Préparation et conditions de l’examen
Les modalités de l’examen, les gestes éventuellement pratiqués, le
type de sédation doivent être expliqués aux parents et à l’enfant.
Un consentement écrit est signé par les parents.
Un bilan biologique préopératoire (numération-formule sanguine,
bilan de coagulation) est demandé selon les antécédents et le geste
prévu. Une consultation d’anesthésie est obligatoire en cas
d’anesthésie générale ou de sédation profonde.

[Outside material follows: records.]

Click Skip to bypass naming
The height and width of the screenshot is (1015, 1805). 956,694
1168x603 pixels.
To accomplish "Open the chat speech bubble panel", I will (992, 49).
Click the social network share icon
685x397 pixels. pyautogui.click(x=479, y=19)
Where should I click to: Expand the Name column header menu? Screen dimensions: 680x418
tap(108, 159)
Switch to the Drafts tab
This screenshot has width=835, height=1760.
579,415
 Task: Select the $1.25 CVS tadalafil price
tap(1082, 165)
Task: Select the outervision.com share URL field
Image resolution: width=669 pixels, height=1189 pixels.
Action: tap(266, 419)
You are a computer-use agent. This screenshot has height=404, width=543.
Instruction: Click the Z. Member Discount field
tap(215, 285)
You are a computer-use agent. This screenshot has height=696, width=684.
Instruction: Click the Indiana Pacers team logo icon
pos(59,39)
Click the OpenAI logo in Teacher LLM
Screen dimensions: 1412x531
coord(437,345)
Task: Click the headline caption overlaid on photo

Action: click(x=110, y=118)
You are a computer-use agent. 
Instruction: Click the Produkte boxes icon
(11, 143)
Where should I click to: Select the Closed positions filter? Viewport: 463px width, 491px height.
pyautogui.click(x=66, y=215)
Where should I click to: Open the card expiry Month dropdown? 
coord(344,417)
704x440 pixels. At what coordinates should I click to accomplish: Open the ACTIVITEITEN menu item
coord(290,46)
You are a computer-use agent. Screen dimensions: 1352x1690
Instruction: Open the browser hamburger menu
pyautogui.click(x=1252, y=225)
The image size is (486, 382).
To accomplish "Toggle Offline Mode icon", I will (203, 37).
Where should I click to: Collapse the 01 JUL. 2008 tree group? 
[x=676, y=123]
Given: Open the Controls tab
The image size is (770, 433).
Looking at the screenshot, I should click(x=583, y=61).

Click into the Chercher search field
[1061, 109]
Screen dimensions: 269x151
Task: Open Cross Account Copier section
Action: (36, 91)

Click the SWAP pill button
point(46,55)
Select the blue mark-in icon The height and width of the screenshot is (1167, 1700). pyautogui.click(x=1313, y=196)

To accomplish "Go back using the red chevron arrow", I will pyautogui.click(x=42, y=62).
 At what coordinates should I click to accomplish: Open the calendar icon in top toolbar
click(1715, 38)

Les modalités de réalisation de l’examen (en externe ou en
hospitalisation) et le type de sédation dépendent de l’âge, du
geste éventuellement effectué, de l’éloignement géographique du
domicile.
L’examen est réalisé chez un enfant à jeun depuis au moins
6 heures, dans une pièce dédiée à cette activité, suffisamment
chauffée, équipée en prise d’oxygène et matériel de
réanimation.
L’enfant est installé en décubitus latéral gauche, ou en
décubitus dorsal en cas d’anesthésie générale.
Sédation
Les différents modes de sédation demeurent controversés [5].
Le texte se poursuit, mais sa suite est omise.